Souvent, la valorisation des immeubles repose sur le principe sacro-saint cher à tout financier : l’actualisation des flux de trésorerie futurs. Pour les non-initiés, la valeur de votre immeuble est basée sur les loyers futurs encaissés par le propriétaire. Trois éléments principaux impactent la valeur de celui-ci. Les loyers, la croissance de ceux-ci et le taux de rendement attendu par le propriétaire.
Plus la croissance est élevée et plus le rendement attendu est bas, plus l’immeuble aura une valeur comptable élevée.
Grâce à cette méthode, il n’y a pas que Donald Trump qui peut ajouter 50 ou 60 millions sur un immeuble. Tout le monde peut le faire.
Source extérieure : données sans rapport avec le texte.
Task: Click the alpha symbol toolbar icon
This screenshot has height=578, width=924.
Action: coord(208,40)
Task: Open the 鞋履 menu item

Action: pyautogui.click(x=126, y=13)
L’immeuble est vide ? Il sera plein dans deux ans. Les loyers sont trop bas, ils seront augmentés graduellement les prochaines années.
Prenons l’exemple de Vonovia, l’un des principaux détenteurs d’immeubles résidentiels en Europe. Jusqu’à 2022, la réévaluation de ses immeubles a contribué chaque année à davantage de profits que les revenus encaissés, envoyant la valeur des fonds propres au 35e étage grâce aux experts internes qui s’emploient à valoriser leurs immeubles.
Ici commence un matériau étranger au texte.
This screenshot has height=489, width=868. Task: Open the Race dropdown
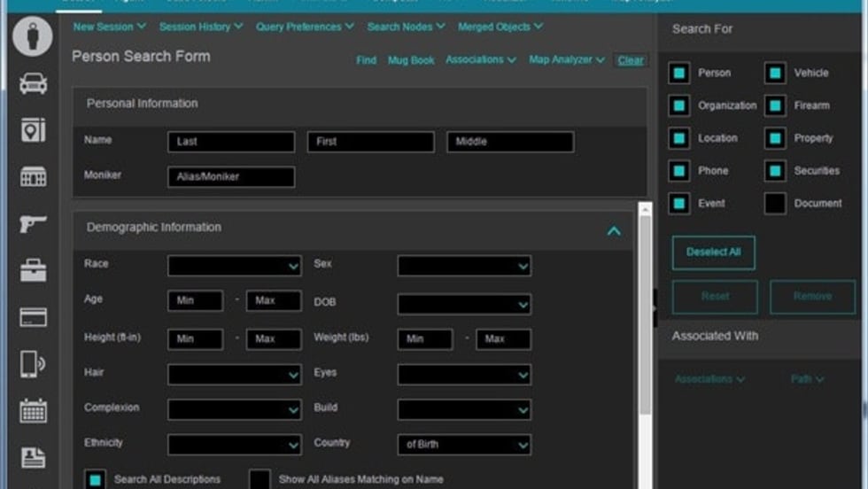point(235,266)
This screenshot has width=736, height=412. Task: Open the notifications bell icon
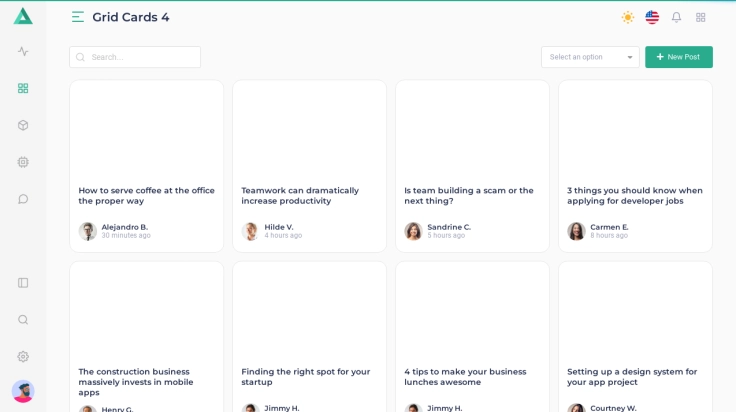pos(676,17)
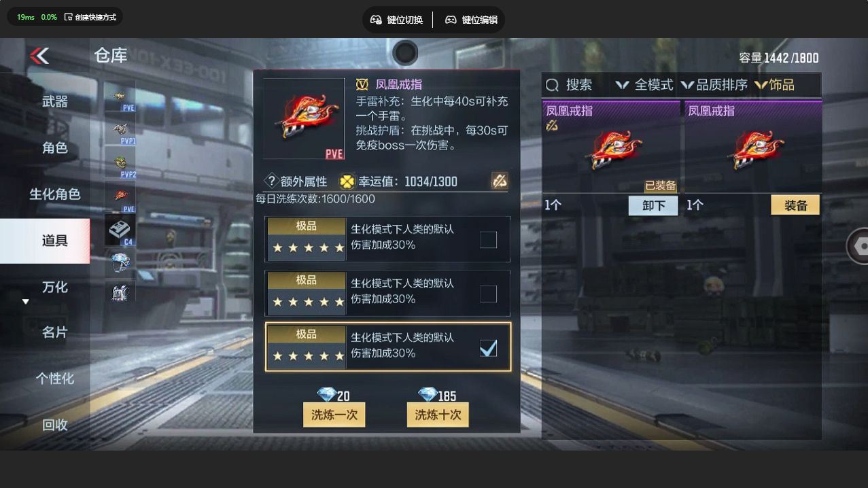Switch to the 武器 tab
This screenshot has width=868, height=488.
pyautogui.click(x=55, y=101)
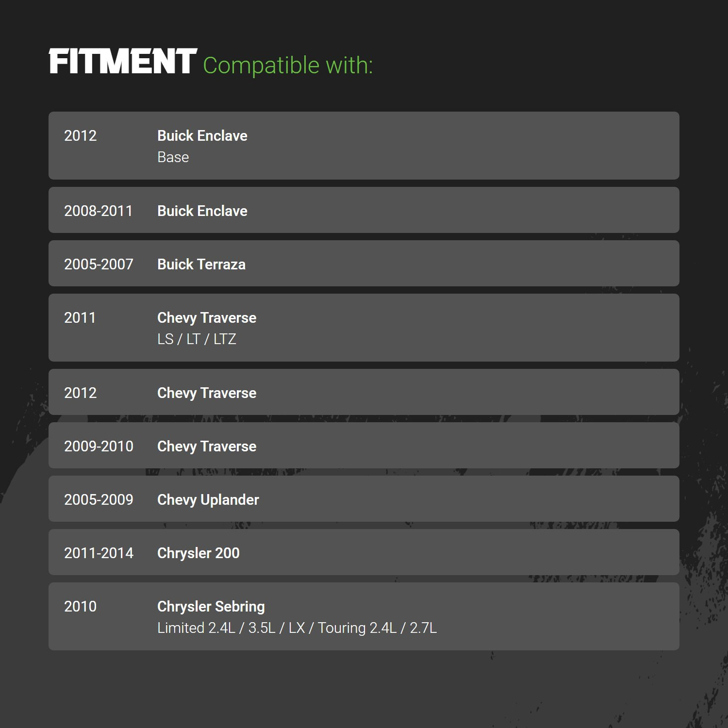Select the 2011 Chevy Traverse row

(364, 328)
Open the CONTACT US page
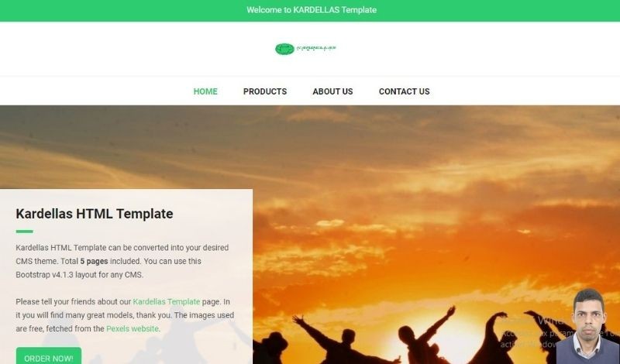Image resolution: width=620 pixels, height=364 pixels. [404, 91]
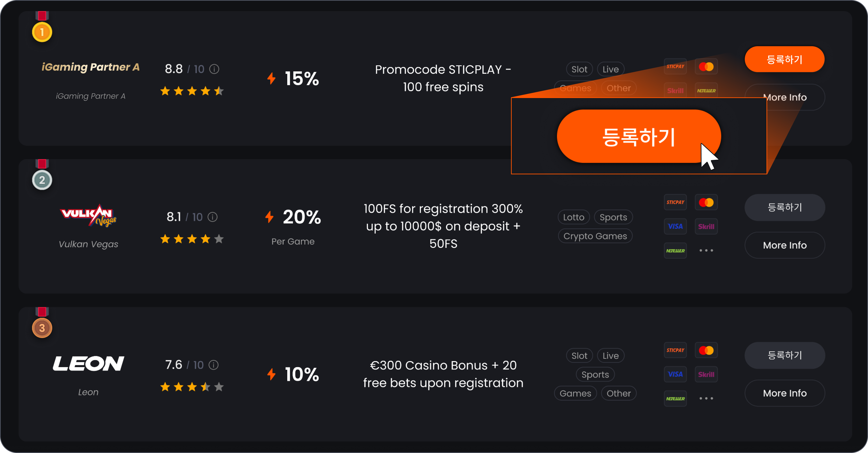
Task: Click the Vulkan Vegas star rating
Action: 192,239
Et s’il n’y a plus personne pour payer le loyer, le rêve est maintenu éveillé grâce à la carte joker : ou paie le loyer de son locataire.
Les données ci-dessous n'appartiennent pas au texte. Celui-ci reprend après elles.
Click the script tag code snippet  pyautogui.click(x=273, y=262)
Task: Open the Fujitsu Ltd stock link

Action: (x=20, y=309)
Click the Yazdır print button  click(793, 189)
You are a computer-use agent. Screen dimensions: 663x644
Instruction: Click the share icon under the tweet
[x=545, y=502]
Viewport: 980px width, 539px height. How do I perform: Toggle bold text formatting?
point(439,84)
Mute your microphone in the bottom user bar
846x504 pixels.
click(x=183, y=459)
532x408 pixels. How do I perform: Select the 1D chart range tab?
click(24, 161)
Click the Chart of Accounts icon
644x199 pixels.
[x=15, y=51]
Dernier exemple en date, Medical Properties Trust, le plus gros propriétaire d’immobilier dans le secteur de la santé aux États-Unis. La mécanique est décrite ici dans le Wall Street Journal :
The nation’s largest hospital landlord said an unusual transaction that provided crucial financial support for one of its biggest tenants was a done deal. It wasn’t.
The deal was good news for both companies, and for communities across the country concerned that their local hospitals could go broke. The landlord, Medical Properties Trust announced the transaction in May. When it reported quarterly results on Aug. 8, it said the arrangement boosted its own revenue.
But a California state regulator on July 20 ordered that the transaction between MPT and Prospect Medical Holdings be put on hold, according to the order that the regulator sent to Prospect. MPT didn’t disclose the regulator’s order when it reported second-quarter results, or in its quarterly report filed the next day with the Securities and Exchange Commission.
Facile.
Les taux, la fin de la fête
Si les loyers futurs et le taux de croissance permettent une (trop) grande part de jugement, ce n’est pas le cas pour le dernier élément qui a eu un impact positif sur les valorisations ces dernières années : les taux d’intérêt.
Les réévaluations sont à la finance ce qu’est un profil sur LinkedIn : une façade qui est utile aussi longtemps qu’il n’y a rien à délivrer.
Lorsqu’il faut rembourser les emprunts et payer les intérêts, seule la trésorerie sonnante et trébuchante permet d’honorer ses engagements et les réévaluations comptables effectuées les années précédentes sont alors qu’un chiffre sur un bout de papier.
Ceux qui seront en mesure de renouveler leurs emprunts ou réaliser la valeur de leurs immeubles sortiront gagnants.
Pour les autres, les banques ont déjà commencé à créer des provisions pour se couvrir des pertes à venir.
Ils pourront au moins se targuer d’avoir fait partie du club pas si fermé des millionnaires en papier.